▶ _Records contained in a dataset_
+ + + + +

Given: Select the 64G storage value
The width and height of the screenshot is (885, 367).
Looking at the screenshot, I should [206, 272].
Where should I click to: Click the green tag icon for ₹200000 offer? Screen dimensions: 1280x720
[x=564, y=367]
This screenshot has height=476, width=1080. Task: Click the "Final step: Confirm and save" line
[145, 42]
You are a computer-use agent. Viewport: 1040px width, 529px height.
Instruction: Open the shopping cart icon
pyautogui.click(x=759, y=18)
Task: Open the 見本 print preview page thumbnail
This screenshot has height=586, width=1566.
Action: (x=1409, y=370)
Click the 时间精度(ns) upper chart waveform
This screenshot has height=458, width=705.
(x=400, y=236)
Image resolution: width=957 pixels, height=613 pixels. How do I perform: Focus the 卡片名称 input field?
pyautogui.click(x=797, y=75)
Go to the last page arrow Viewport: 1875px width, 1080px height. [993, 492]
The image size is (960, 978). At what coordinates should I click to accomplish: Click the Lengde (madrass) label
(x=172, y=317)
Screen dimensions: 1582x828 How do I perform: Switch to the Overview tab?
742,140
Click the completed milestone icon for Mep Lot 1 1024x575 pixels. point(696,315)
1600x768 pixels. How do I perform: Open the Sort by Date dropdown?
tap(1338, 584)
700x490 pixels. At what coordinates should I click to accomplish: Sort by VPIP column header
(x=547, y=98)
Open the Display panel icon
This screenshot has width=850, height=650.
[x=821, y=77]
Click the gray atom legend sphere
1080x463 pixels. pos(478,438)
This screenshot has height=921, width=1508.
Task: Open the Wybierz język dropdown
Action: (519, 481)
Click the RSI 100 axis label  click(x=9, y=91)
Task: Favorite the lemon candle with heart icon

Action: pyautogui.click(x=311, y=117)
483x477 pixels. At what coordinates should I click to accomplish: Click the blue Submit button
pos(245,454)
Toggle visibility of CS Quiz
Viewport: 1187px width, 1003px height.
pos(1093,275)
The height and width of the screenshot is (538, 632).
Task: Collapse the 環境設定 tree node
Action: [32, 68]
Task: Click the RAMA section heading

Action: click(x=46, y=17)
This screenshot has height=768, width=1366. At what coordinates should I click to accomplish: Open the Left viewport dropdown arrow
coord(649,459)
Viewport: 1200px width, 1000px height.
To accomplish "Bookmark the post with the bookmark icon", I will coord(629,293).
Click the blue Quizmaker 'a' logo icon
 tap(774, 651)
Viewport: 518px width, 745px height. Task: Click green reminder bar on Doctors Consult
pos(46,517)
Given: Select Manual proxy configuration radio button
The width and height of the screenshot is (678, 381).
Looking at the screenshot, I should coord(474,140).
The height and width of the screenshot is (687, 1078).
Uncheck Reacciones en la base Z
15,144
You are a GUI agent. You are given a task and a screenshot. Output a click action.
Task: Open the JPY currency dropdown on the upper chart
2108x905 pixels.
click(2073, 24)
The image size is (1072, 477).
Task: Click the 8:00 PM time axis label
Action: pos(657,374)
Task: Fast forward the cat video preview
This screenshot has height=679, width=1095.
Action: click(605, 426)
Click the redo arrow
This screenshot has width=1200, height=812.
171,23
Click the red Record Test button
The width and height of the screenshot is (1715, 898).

+ + + + +

▶ _What is required_
Your answer should be only the number of lines in the records that hold the word "agent".

▶ _Worked solution_
2